- **Exercise task A**: In the rating announcement, what percentage of TMH does Alstom hold?
- **Exercise task B**: List every subheading that appears under "KEY RATING DRIVERS" in the rating announcement.
- **Exercise task C**: Write out the passage of the rating announcement between "Fitch Assigns CJSC" and "also a constraint.", inclusive.

- **Text excerpt**:
----

Fitch Assigns CJSC Transmashholding First-Time 'BB-' IDR
22 Dec 2016 6:42 AM
Fitch Ratings-Warsaw/London-22 December 2016: Fitch Ratings has assigned Russian CJSC Transmashholding (TMH) first-time Foreign- and Local-Currency Issuer Default Ratings (IDRs) of 'BB-'. The Outlook is Stable.
TMH's ratings reflect a solid financial profile, which is broadly in line with the 'BBB' category for a diversified industrial company. This is characterised by sound operating margins and moderate leverage, offset somewhat by weak free cash flow (FCF) generation. The ratings are limited to the 'BB' category by TMH's limited diversification in terms of both its customer base and reliance on Russian entities for a large portion of its revenue. Corporate governance is also a constraint.
KEY RATING DRIVERS
Limited Business Profile
TMH has a strong position in the Russian locomotive, rail and metro car market. The company has good long-term relationships with key customers such as Russian Railways (RZD; BBB-/Stable) and Moscow Metro. Its relationship with 33.3% shareholder Alstom is a credit positive as it provides the company with strategy, engineering and marketing support.
However, the lack of geographical diversity and the rather low share of revenue derived from service work limits TMH's business profile. The share of export revenue may rise in the medium term but we assume TMH will remain reliant on the domestic market.
Moderate Financial Profile
TMH displays a financial profile which has many attributes of an investment grade diversified industrial and capital goods company. TMH's strong operating margins, both EBIT and funds from operations (FFO), and leverage, are broadly in line with those of an investment grade credit. Fitch views management's financial policy as conservative, which combined with a reasonably flexible operating cost structure, supports Fitch's expectation that key ratios are likely to remain stable through the rating horizon of 2016-2019.
Poor FCF Generation
The company's FCF is a constraint on the ratings. FCF has been negative for the past two years and will likely be negative again in 2016, beyond which we expect it to be positive, albeit weak, limited by high capex as well as working capital outflows.
Fitch expects capex to rise to over 6% of revenues through the medium term, from between 4% and 5% for the past three years, as the company extensively modernises its production sites. We expect significant recent working capital outflows, totalling RUB20bn in 2014-2016, to peak this year, with future working capital cash flows expected to reverse some of the prior build-up.
Fitch views TMH's corporate governance as a negative for the ratings, although this is in line with other rated privately-held Russian corporates. TMH has no independent board members and there is no audit committee, although a strategy committee is committed to a conservative and consistent financial policy. TMH also benefits from having three board members from Alstom. TMH's related party transactions are now limited since Russian Railways sold its stake in the company.

----

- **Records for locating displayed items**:
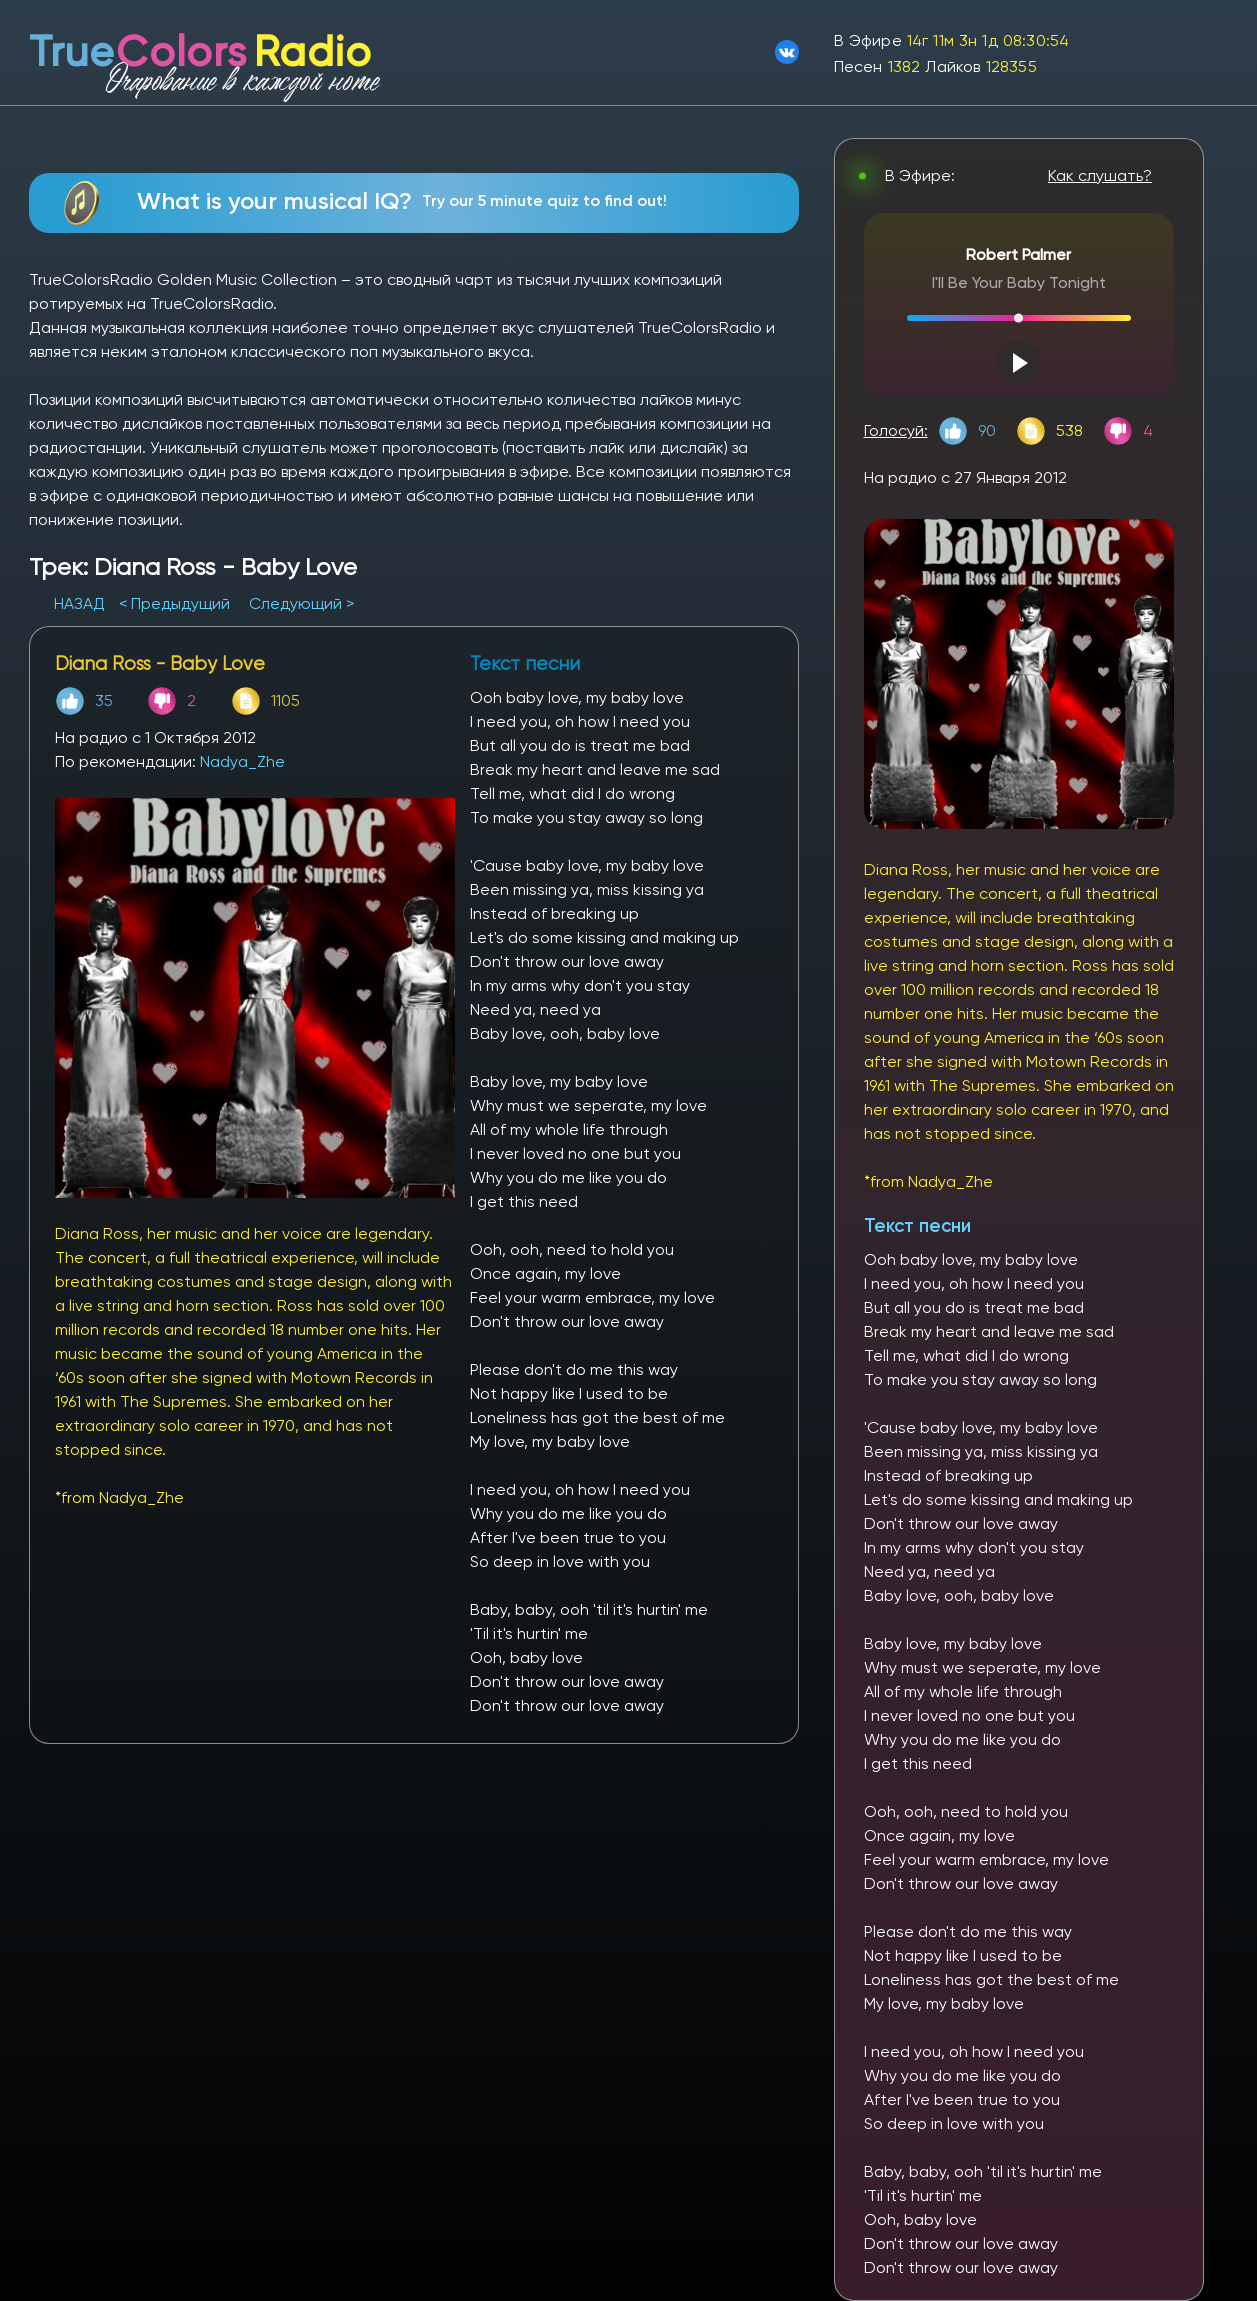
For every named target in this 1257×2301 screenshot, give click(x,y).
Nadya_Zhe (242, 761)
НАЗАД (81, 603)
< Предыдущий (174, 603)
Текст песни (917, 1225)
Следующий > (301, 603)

----

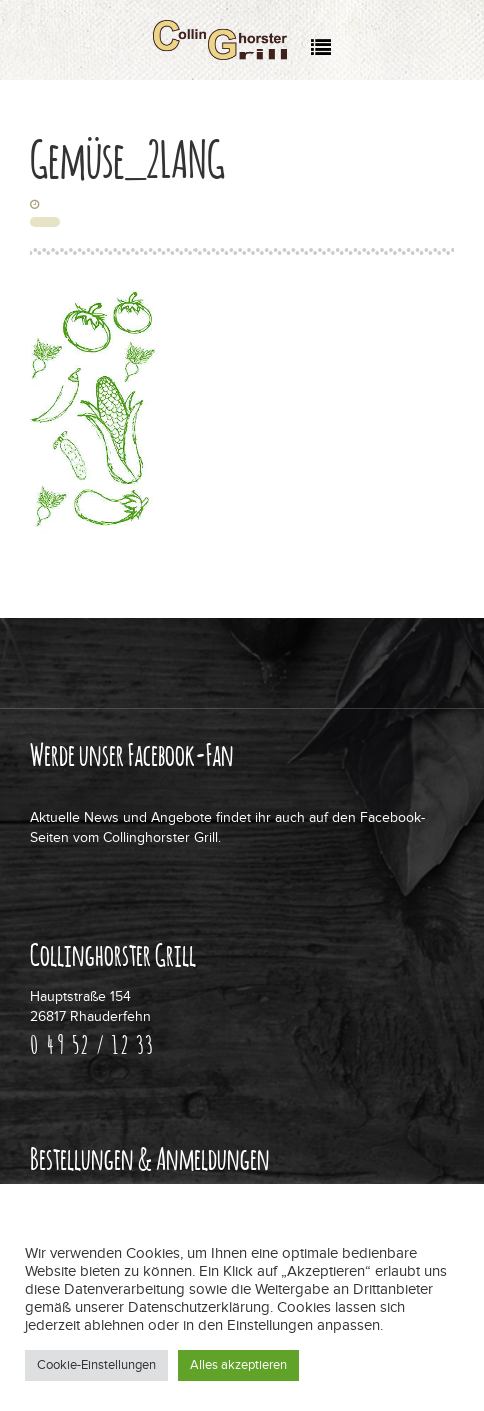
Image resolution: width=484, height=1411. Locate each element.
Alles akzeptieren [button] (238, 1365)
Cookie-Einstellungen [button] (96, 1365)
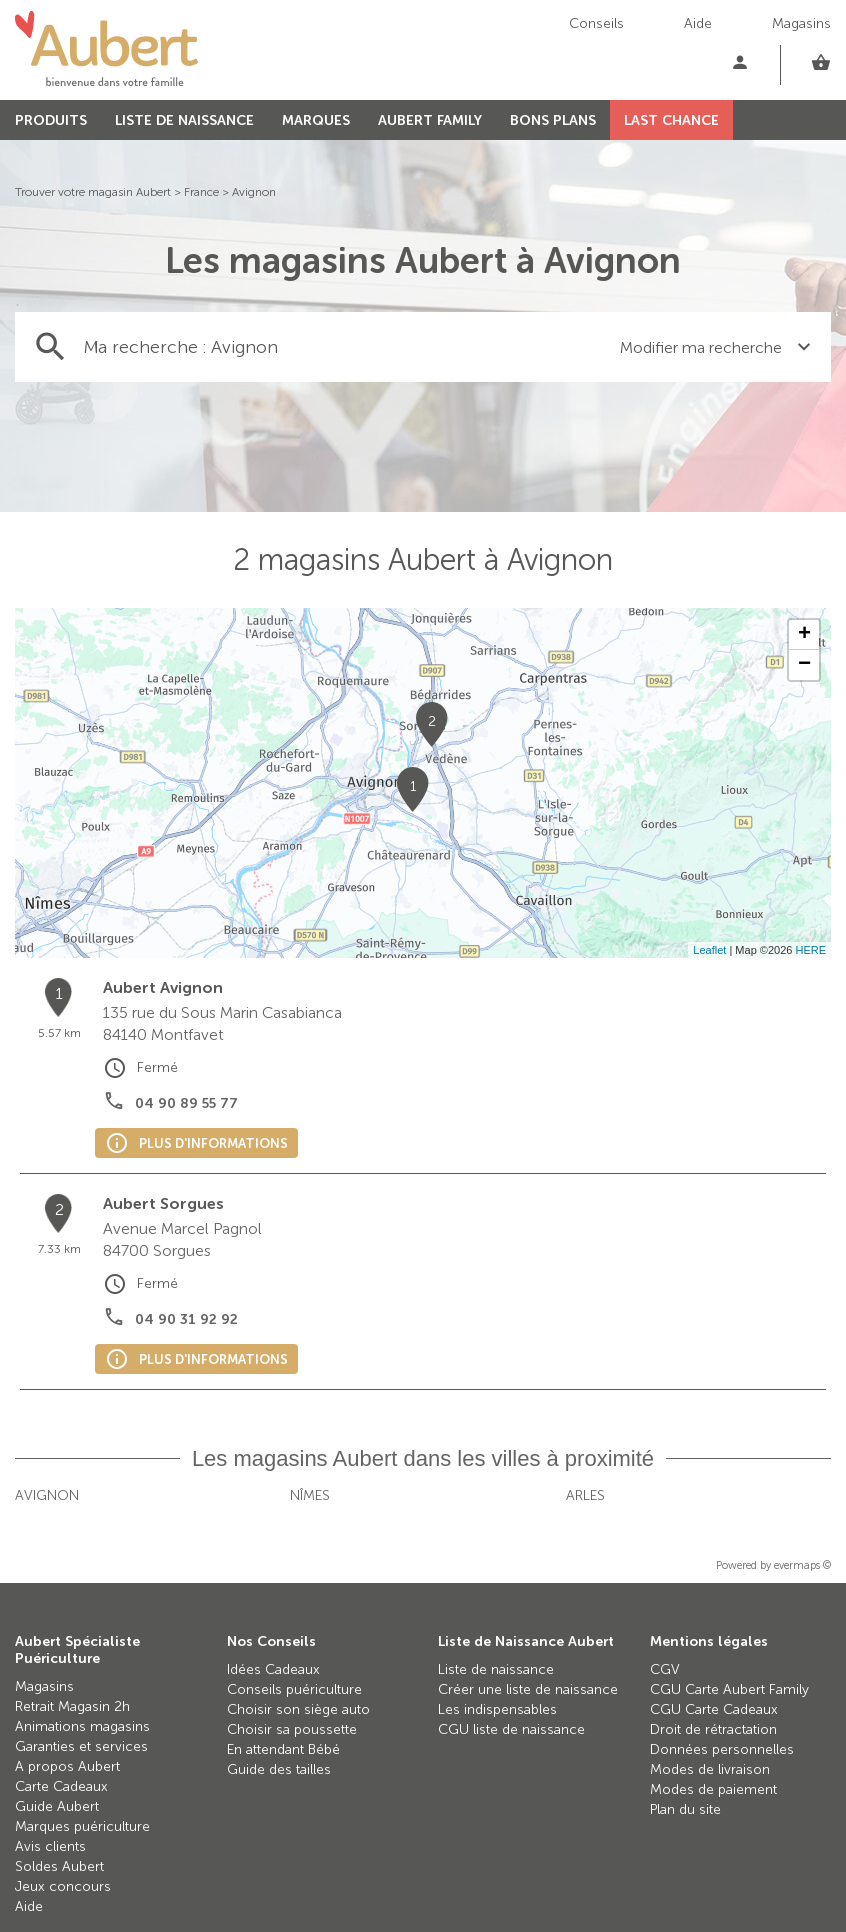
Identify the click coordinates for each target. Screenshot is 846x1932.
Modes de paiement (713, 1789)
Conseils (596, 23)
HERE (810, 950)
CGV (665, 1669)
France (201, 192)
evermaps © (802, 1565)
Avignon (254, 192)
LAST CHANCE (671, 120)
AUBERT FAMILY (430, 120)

----

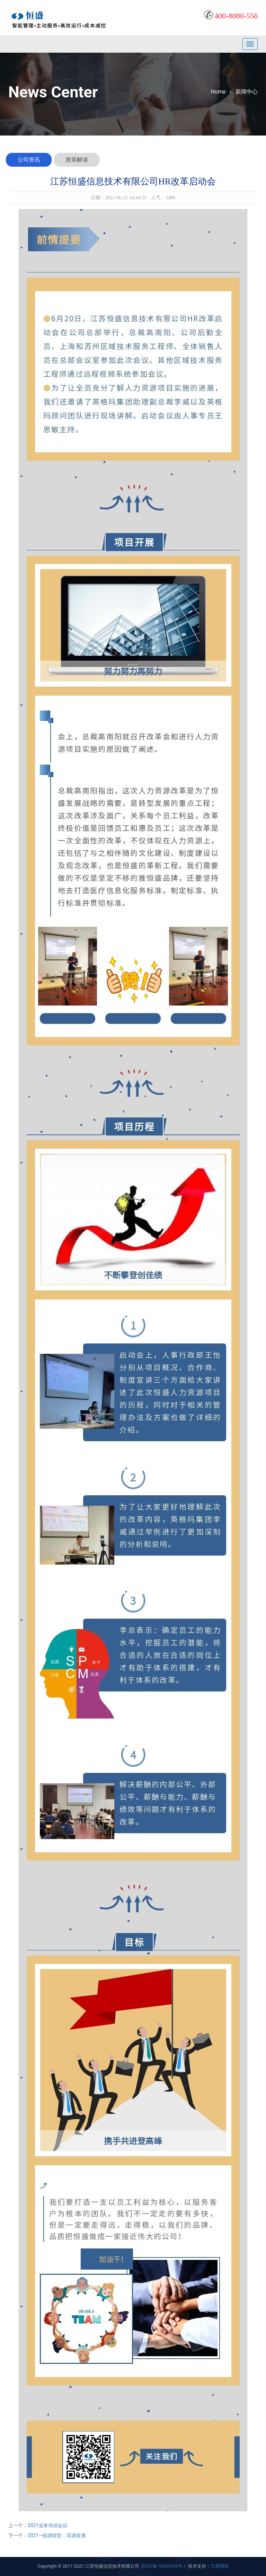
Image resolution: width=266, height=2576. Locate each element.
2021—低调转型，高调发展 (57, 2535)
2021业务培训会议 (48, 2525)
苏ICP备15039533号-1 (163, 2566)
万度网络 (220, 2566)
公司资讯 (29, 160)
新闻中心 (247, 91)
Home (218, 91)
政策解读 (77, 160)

----

- **Reply A**: 33.3%

- **Reply B**:
Limited Business Profile
Moderate Financial Profile
Poor FCF Generation

- **Reply C**:
Fitch Assigns CJSC Transmashholding First-Time 'BB-' IDR
22 Dec 2016 6:42 AM
Fitch Ratings-Warsaw/London-22 December 2016: Fitch Ratings has assigned Russian CJSC Transmashholding (TMH) first-time Foreign- and Local-Currency Issuer Default Ratings (IDRs) of 'BB-'. The Outlook is Stable.
TMH's ratings reflect a solid financial profile, which is broadly in line with the 'BBB' category for a diversified industrial company. This is characterised by sound operating margins and moderate leverage, offset somewhat by weak free cash flow (FCF) generation. The ratings are limited to the 'BB' category by TMH's limited diversification in terms of both its customer base and reliance on Russian entities for a large portion of its revenue. Corporate governance is also a constraint.